Le monde et le Proche-Orient n’en seraient (peut-être) pas là si l’accord international de Vienne sur le nucléaire iranien, conclu en 2015 sous Barack Obama, n’avait pas été sabordé par Donald Trump trois ans plus tard, au grand bonheur, d’ailleurs, de Nétanyahou. L’accord avait le mérite d’éviter que l’Iran ne se dote de l’arme nucléaire et, au-delà, entrouvrait la porte à sa réintégration dans la sphère internationale en le sortant de l’isolement dans lequel il était tenu depuis la révolution de 1979. Le sabordement de l’accord a eu les résultats que l’on sait : durcissement du régime avec menace à la clé que son programme d’armement nucléaire soit relancé ; rétablissement de la politique d’endiguement et des sanctions occidentales ; répression redoublée contre la société civile, particulièrement à l’égard des femmes ; et détérioration catastrophique du niveau de vie des Iraniens.
On n’en serait sans doute pas là non plus si la communauté internationale, Canada compris, avait eu le courage d’exiger haut et fort l’application d’un règlement politique du conflit israélo-palestinien plutôt que de laisser en sous-main la droite israélienne, dont Nétanyahou est leader depuis 20 ans, tuer le projet de création d’un État palestinien indépendant colonie de peuplement juif par colonie de peuplement juif. Ledit Occident a fait preuve d’un laisser-faire dont on récolte aujourd’hui le fruit empoisonné dans une région du monde où les civils de tous bords sont jetés aux loups en permanence. Avec le résultat que les États-Unis, accrochés à leur logique hégémonique, arment d’une main et appliquent des pansements humanitaires de l’autre. Il n’aurait pas dû falloir la violence des six derniers mois pour remettre à l’ordre du jour la cause palestinienne.

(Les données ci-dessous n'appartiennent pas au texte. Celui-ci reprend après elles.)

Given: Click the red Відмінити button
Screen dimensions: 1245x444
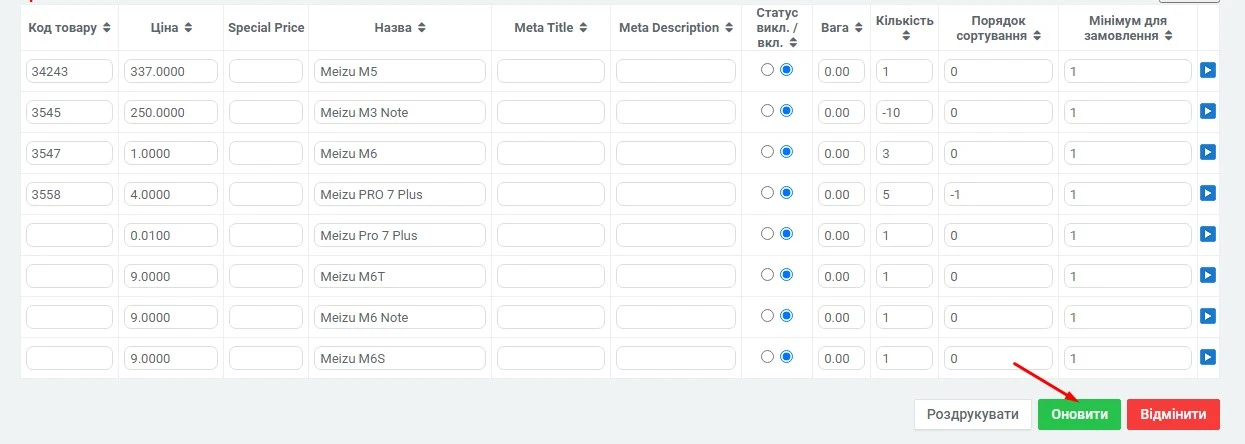Looking at the screenshot, I should (x=1173, y=414).
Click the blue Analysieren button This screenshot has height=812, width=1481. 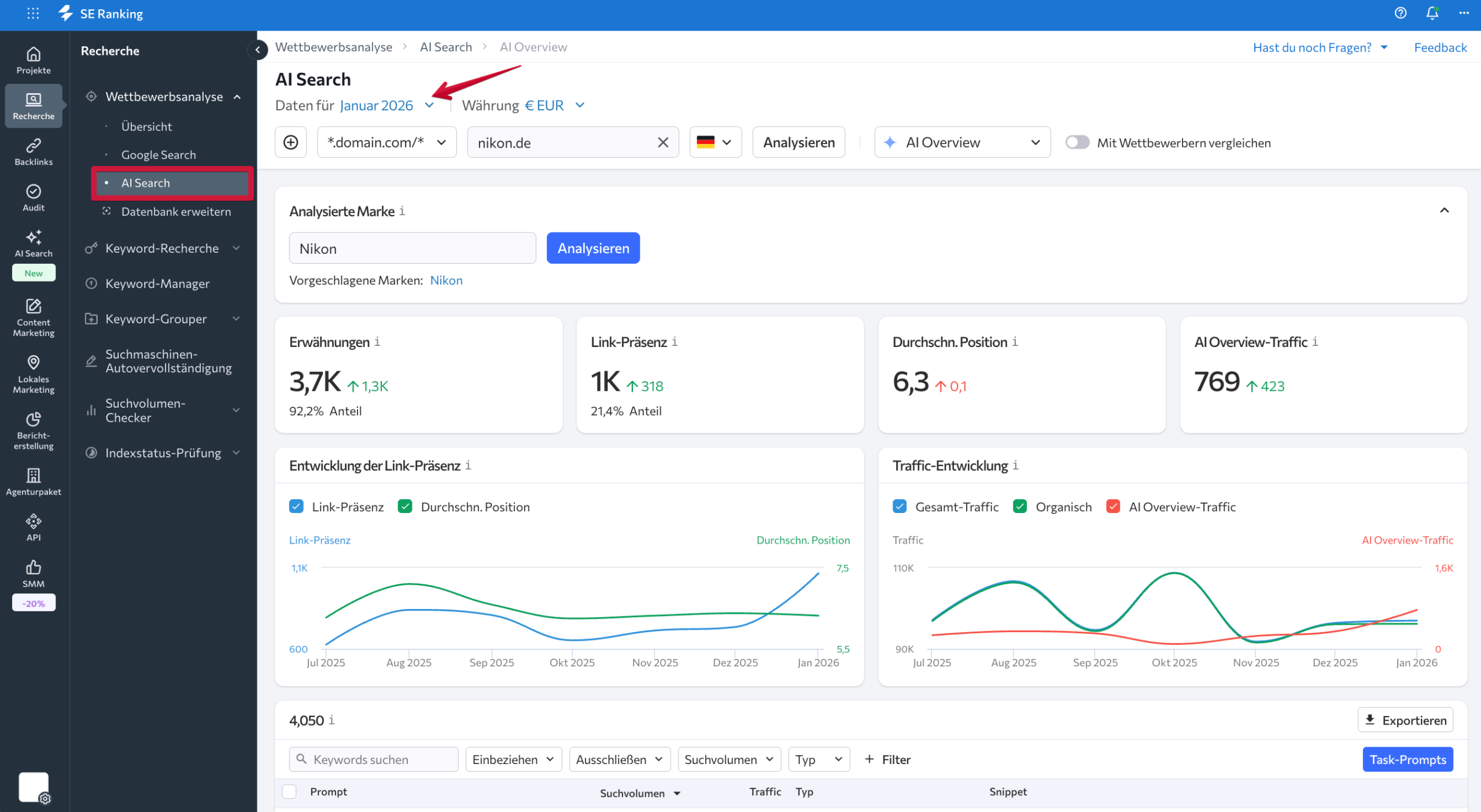click(x=592, y=248)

Dans un ouvrage où il brosse le portrait des grandes rivalités internationales des 150 dernières années, l’écrivain Amin Maalouf « rêve d’une humanité qui entrerait enfin dans l’âge adulte ». Comprendre : le rêve d’un monde autrement collaboratif. On en est loin. L’humanité a fait un pas dans la bonne direction au lendemain de la Deuxième Guerre mondiale. Elle est aujourd’hui enferrée dans ses vieux travers, caractérisés par des relations internationales réduites aux seuls rapports de force. Appeler à la désescalade, sans prendre les moyens durables d’empêcher l’escalade suivante, ne suffit pas.